[Start PASSAGE]

Comparing life across the Tasman

January 15, 2010

I’m back at the keyboard after a few weeks pre-occupied with family stuff. And not much has happened that I feel strongly enough to write about.

I must admit to a degree of satisfaction (hopefully not edging too far toward smugness) that New Zealand’s government has decided to change direction on Fiji. Loud, angry chest-thumping and finger-pointing have, as I (and others) predicted in an earlier blog, led nowhere. Nor should it: Fiji’s governance is Fiji’s concern, not ours.

To begin my writing this year I want to go back a month or so to the report by Don Brash’s taskforce on how to “catch up” to Australia. My opinions are somewhat longer formed on this issue than many others, as I lived my first 25 years in Australia and have chosen to live since then in New Zealand.

For those non-downunder readers of this blog (happily, the number of such is growing), many New Zealanders – ranging from leading politicians down to my own daughters – have been angsting for the past couple of decades about how much more money Kiwis can make in Australia, how the shopping is so much better and how the lifestyle is richer and more affluent.

So leading right-winger Don Brash was tasked with drawing up a plan that would enable us to catch up, to earn more and be able to spend more. Although one of the expressed motivations for setting this goal is to encourage more young Kiwis to stay here, I suspect this is only a minor goal for most business leaders, well behind simply making more money and buying more stuff.

There’s also the aspirational (or envy?) factor. Pacific Islanders worry about their citizens coming to New Zealand as they aspire to live our lifestyle. Kiwis similarly aspire to be more like their big cousins over the Tasman Sea and worry when our kids fly off there. But then Australians aspire to match the earnings and influence of Americans (or English) and do their own big OEs.

[End PASSAGE]
[Start GIVEN INFORMATION]

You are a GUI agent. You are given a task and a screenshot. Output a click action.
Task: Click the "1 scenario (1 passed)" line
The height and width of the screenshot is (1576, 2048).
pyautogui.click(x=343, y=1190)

[End GIVEN INFORMATION]

• EXERCISE: Reproduce the blog post starting at "For those non-downunder" and ending at "buying more stuff.", swapping each "money" for "cash".

• SOLUTION FOR THIS TASK:
For those non-downunder readers of this blog (happily, the number of such is growing), many New Zealanders – ranging from leading politicians down to my own daughters – have been angsting for the past couple of decades about how much more cash Kiwis can make in Australia, how the shopping is so much better and how the lifestyle is richer and more affluent.

So leading right-winger Don Brash was tasked with drawing up a plan that would enable us to catch up, to earn more and be able to spend more. Although one of the expressed motivations for setting this goal is to encourage more young Kiwis to stay here, I suspect this is only a minor goal for most business leaders, well behind simply making more cash and buying more stuff.